Na terça-feira à noite (1º), Paulo Gonet, procurador-geral da República, se posicionou favoravelmente à nulidade da investigação da Polícia Federal que interceptou mensagens entre Daniel Vorcaro, ex-banqueiro, e Alexandre de Moraes, ministro do Supremo Tribunal Federal (STF).
Gonet sustentou que a condução da investigação pelo ministro André Mendonça foi ilegal, pois ele ordenou um aprofundamento nas conversas sem a devida autorização do plenário do STF. Ele afirmou que todo inquérito envolvendo Moraes deveria ser direcionado primeiramente ao presidente da Corte, Edson Fachin, antes de ser enviado à Polícia Federal.
“A ordem dada à polícia para investigar indivíduos específicos é inválida se não houve solicitação do Ministério Público e a iniciativa partiu diretamente do magistrado”, destacou Gonet.

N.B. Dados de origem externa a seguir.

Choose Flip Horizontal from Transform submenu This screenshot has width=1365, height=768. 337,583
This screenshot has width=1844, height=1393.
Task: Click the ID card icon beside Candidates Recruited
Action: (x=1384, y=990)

O parecer foi apresentado por Gonet após solicitação de Mendonça, que pediu à PGR um posicionamento sobre o relatório da PF. Este documento menciona Moraes e o procurador-geral, cujas referências foram descobertas por meio da quebra de sigilo do celular de Vorcaro, um dos alvos da Operação Compliance Zero, que investiga fraudes financeiras relacionadas ao Banco Master. O sigilo do relatório foi revogado na mesma data.